Ministerie van Justitie
Nieuw wettelijk erfrecht met ingang van 1 januari 2003
24 december 2002
Persbericht
Met ingang van 1 januari 2003 is het nieuwe wettelijk erfrecht van
kracht. In april 2002 is de Eerste Kamer akkoord gegaan met de
verschillende wetsvoorstellen. In oktober 2002 is het ministerie van
Justitie met een campagne gestart om de bevolking te informeren over
de veranderingen in het erfrecht per 2003. Hiertoe is een
publieksbrochure uitgegeven met de titel: Voor het leven geregeld. 1
januari 2003: nieuw erfrecht. Deze brochure is tot stand gekomen in
samenwerking met de Koninklijke Notariële Beroepsorganisatie (KNB). De
brochure is gratis verkrijgbaar bij Postbus 51, bibliotheken,
gemeentes en bij de notaris.
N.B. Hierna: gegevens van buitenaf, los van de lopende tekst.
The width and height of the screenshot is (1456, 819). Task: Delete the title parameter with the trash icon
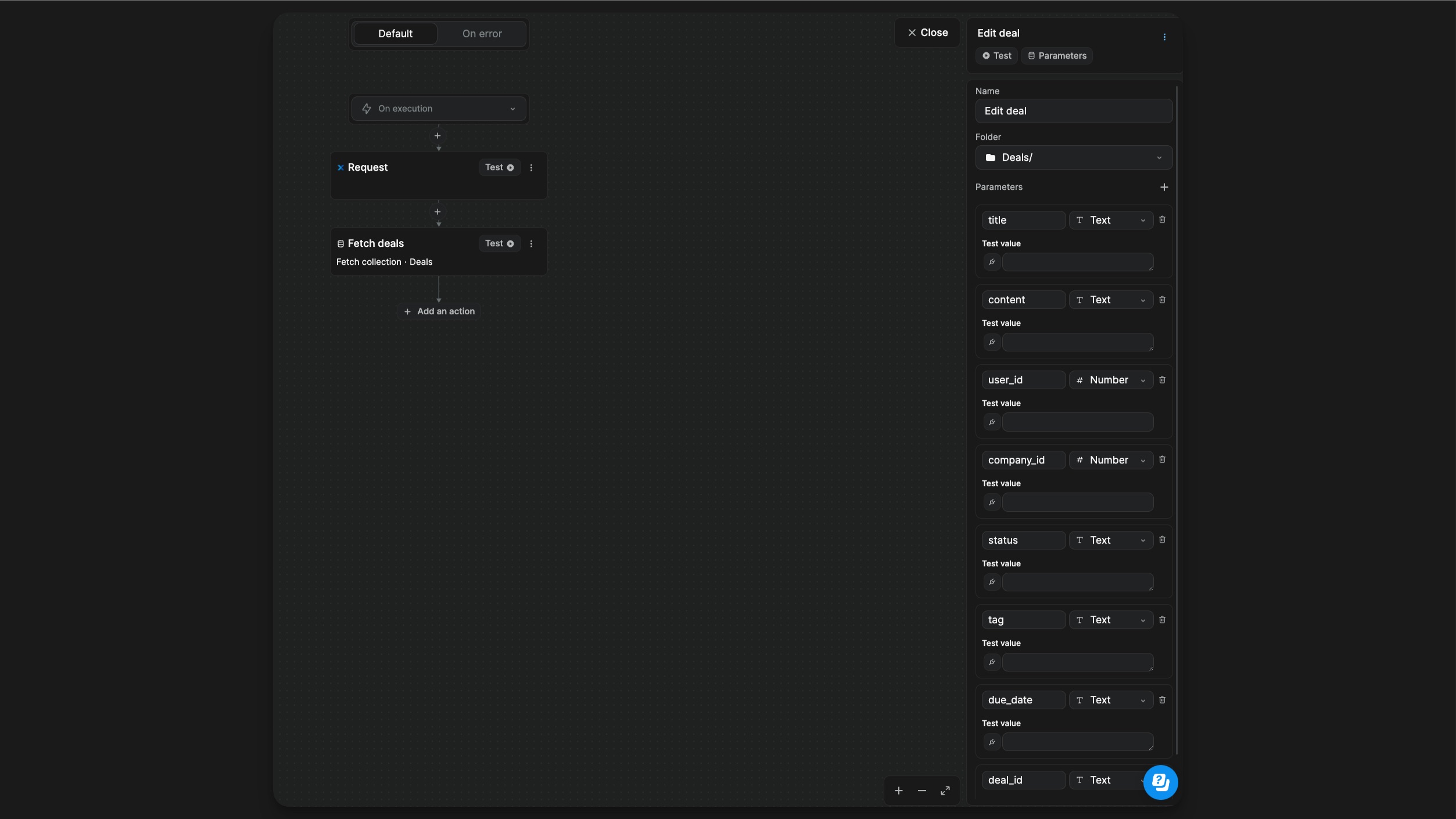[x=1162, y=220]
Een groot aantal organisaties ontving een
informatiemap, waaronder het notariaat, bureaus voor rechtshulp,
allochtonenorganisaties en diverse koepelorganisaties. In januari 2003
komt Teleac met een nieuwe serie van de kennisquiz Wie het weet mag
het zeggen over het nieuwe erfrecht. De ondertitel luidt 'De nieuwe
spelregels voor erven en nalaten'. De presentatie is in handen van
Harmen Siezen.
Positie van de langstlevende echtgenoot
Het nieuwe versterf-erfrecht - het recht dat geldt als er geen
testament gemaakt is - versterkt de positie van de zogeheten
langstlevende echtgeno(o)t(e). Als na de dood van de erflater zijn
echtgenoot en een of meer van zijn kinderen overblijven, zijn zij
samen de erfgenamen. De echtgenoot verkrijgt de goederen van de
nalatenschap. De kinderen krijgen een geldvordering ter waarde van hun
erfdeel, die pas opeisbaar wordt bij het overlijden van de
langstlevende echtgenoot. Het nieuwe wettelijke stelsel legt in de wet
vast wat naar huidig recht alleen bij testament is te regelen.
Wilsrechten
Kinderen krijgen in bijzondere gevallen, zoals bij hertrouwen van hun
vader of moeder of als de kans bestaat dat goederen naar de
stieffamilie gaan, de mogelijkheid goederen in eigendom te krijgen. De
kinderen kunnen dit zogenoemde wilsrecht uitoefenen tot maximaal het
bedrag dat hun geldvordering waard is. De langstlevende
echtgeno(o)t(e)houdt vervolgens het vruchtgebruik van de goederen. Als
de kinderen geen gebruik hebben gemaakt van het wilsrecht tijdens het
leven van de langstlevende echtgenoot kunnen de kinderen nog een
wilsrecht uitoefenen. Bij het overlijden van hun langstlevende ouder
kunnen zij voldoening van hun geldvordering in goederen vragen.